Giù il governo. E nel baratro anche le Camere. Il Parlamento nel ’94 è andato a casa perché avvisato da Di Pietro e dalle Procure di mezza Italia. È il Parlamento degli inquisiti e la valutazione delle prove resta sullo sfondo: non c’è tempo per riflettere e per separare il grano dal loglio. Innocenti e colpevoli sono falciati dall’inchiesta e poi il seguito non interessa più di tanto. La schiuma del giustizialismo travolge tutto e tutti. La prima Repubblica muore, la seconda rischia di essere uccisa nella culla. A fine ’94, Berlusconi prova a resistere, ma è impossibile. Di Pietro, al culmine della sua popolarità, dice ai colleghi del Pool: «Io a quello lo sfascio». Poi, taglia la corda e si dimette prima di interrogare il premier ormai disarcionato. Berlusconi lascia Palazzo Chigi e deve adattarsi a fare opposizione. Qualche anno dopo, il 19 ottobre 2001, verrà assolto in Cassazione dall’accusa di aver distribuito mazzette a generali e colonnelli, ma ormai il danno è fatto.
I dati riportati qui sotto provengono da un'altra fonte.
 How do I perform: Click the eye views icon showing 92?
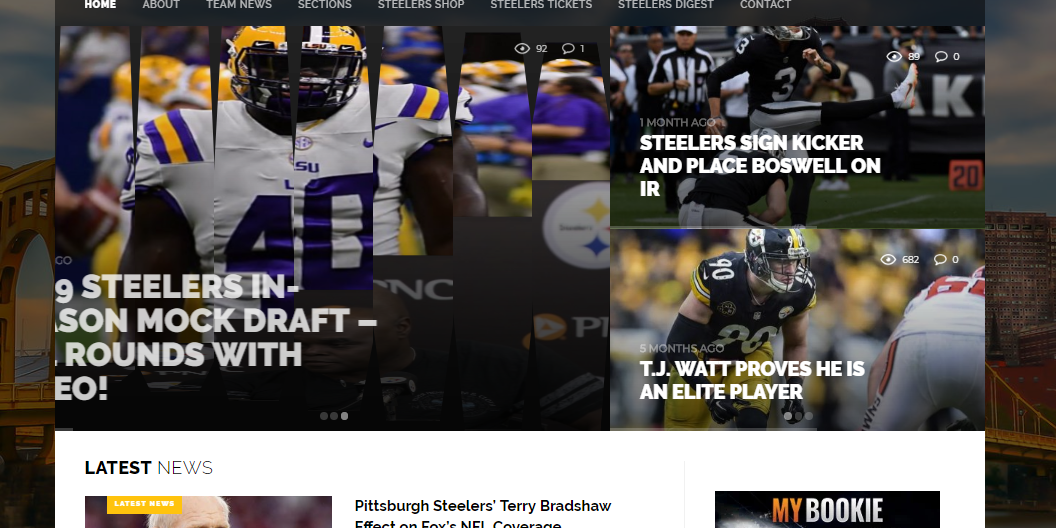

L’avviso di garanzia garantisce solo la gogna. L’esatto opposto di quel che è sulla carta. Il primo elimina il bersaglio dalla scena nazionale, il secondo talvolta dalla scena di questo mondo. Il 2 settembre ’92 il deputato socialista Sergio Moroni si suicida dopo aver ricevuto due avvisi. Nella lettera d’addio, parla di un «processo sommario e violento» di cambiamento della politica. È la «decimazione». E allora Moroni che non vuole piegarsi e non può resistere, decide di togliersi di mezzo, prende un fucile e si spara.


È il lato feroce della legge. Il colpo che manda al tappeto, nel disprezzo generale. Anche se più di una volta, a distanza di tanto tempo, si scoprirà che Di Pietro e gli altri arcieri del Pool hanno colpito il bersaglio sbagliato.